> Work instruction
The answer is the number of lines in the data that contain the word "agent"; give it alone.

> Provided records

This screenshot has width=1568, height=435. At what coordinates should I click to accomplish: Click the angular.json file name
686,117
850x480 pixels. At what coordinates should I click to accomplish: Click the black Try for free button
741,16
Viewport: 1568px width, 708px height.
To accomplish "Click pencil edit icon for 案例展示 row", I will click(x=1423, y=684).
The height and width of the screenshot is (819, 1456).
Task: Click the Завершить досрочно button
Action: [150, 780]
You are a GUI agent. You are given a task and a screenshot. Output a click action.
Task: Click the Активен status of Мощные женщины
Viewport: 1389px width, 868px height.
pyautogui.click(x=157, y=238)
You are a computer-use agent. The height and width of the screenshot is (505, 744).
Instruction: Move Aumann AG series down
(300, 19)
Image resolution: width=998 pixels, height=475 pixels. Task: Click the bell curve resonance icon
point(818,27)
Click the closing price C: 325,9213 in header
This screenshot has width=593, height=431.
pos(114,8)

> Solution
2